Né en 1956 à Sétif,  architecte de formation, Fayçal Ouaret, après avoir occupé diverses fonctions dans le secteur de l’habitat, dirige aujourd’hui l’Agence de gestion et de réalisation des grands  projets de la culture (ARPC).

C’est au sein de l’ancienne villa Brossette à Alger, siège de l’agence, que nous avons rencontré cet homme qui joint le savoir à la passion. Vu la récente détérioration de Aïn Fouara, fontaine emblématique de la ville, l’entretien qui devait porter sur le patrimoine a fatalement pris le chemin de cette fâcheuse actualité. Il se trouve que M. Ouaret rassemble depuis plusieurs années une importante documentation sur Aïn Fouara.
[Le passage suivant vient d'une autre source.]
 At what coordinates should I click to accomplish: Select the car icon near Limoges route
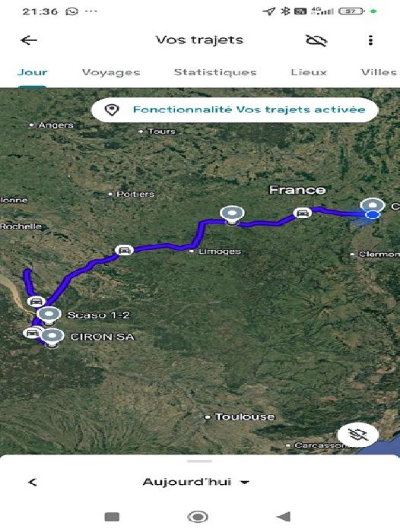124,250
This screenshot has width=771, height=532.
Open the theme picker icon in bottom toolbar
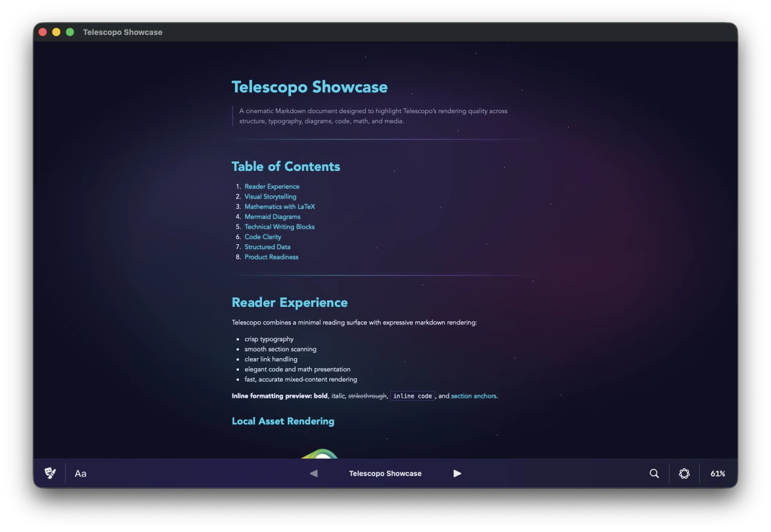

Un ouvrage sur le sujet pourrait s’ajouter à ses publications (deux romans, un conte et un recueil). En fin connaisseur du patrimoine national, il dirige actuellement le Programme d’appui à la protection et la valorisation du patrimoine culturel en Algérie, ambitieux projet algéro-européen en cours d’achèvement dont l’enveloppe s’élève à 24 millions d’euros.